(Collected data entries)

######

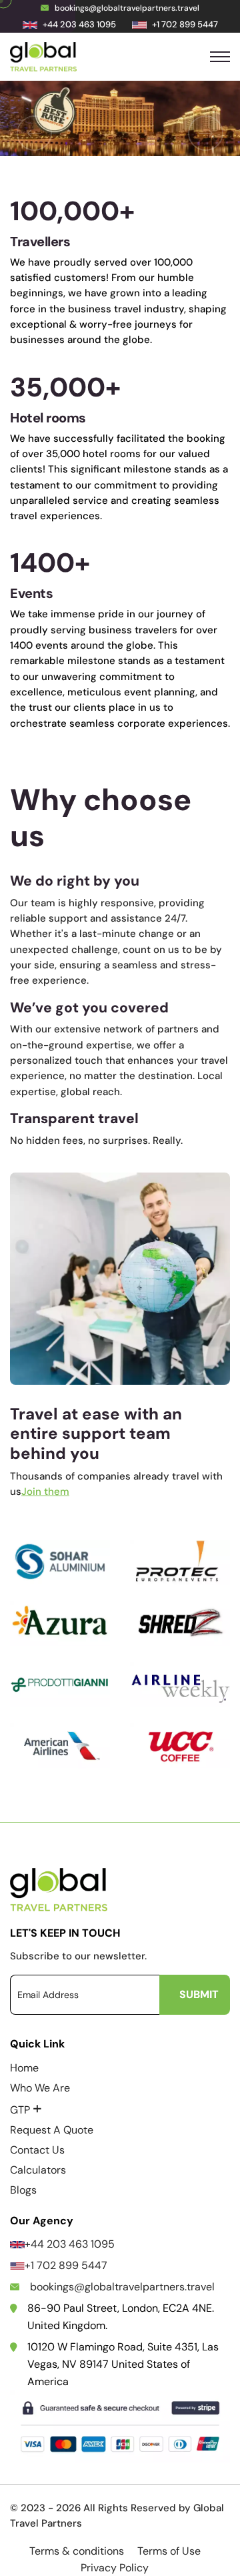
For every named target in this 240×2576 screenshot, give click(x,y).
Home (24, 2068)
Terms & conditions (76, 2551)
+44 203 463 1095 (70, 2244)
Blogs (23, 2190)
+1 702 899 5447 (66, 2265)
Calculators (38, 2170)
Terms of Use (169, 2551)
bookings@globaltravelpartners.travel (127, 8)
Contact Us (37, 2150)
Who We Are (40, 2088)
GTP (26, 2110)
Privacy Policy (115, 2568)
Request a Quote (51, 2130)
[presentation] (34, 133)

######

## Exercise directions
Repeat the data word for word. Skip the pictures.

## Output for this task
For every named target in this 240×2576 screenshot, give click(x,y).
Home (24, 2068)
Terms & conditions (76, 2551)
+44 203 463 1095 (70, 2244)
Blogs (23, 2190)
+1 702 899 5447 (66, 2265)
Calculators (38, 2170)
Terms of Use (169, 2551)
bookings@globaltravelpartners.travel (127, 8)
Contact Us (37, 2150)
Who We Are (40, 2088)
GTP (26, 2110)
Privacy Policy (115, 2568)
Request a Quote (51, 2130)
[presentation] (34, 133)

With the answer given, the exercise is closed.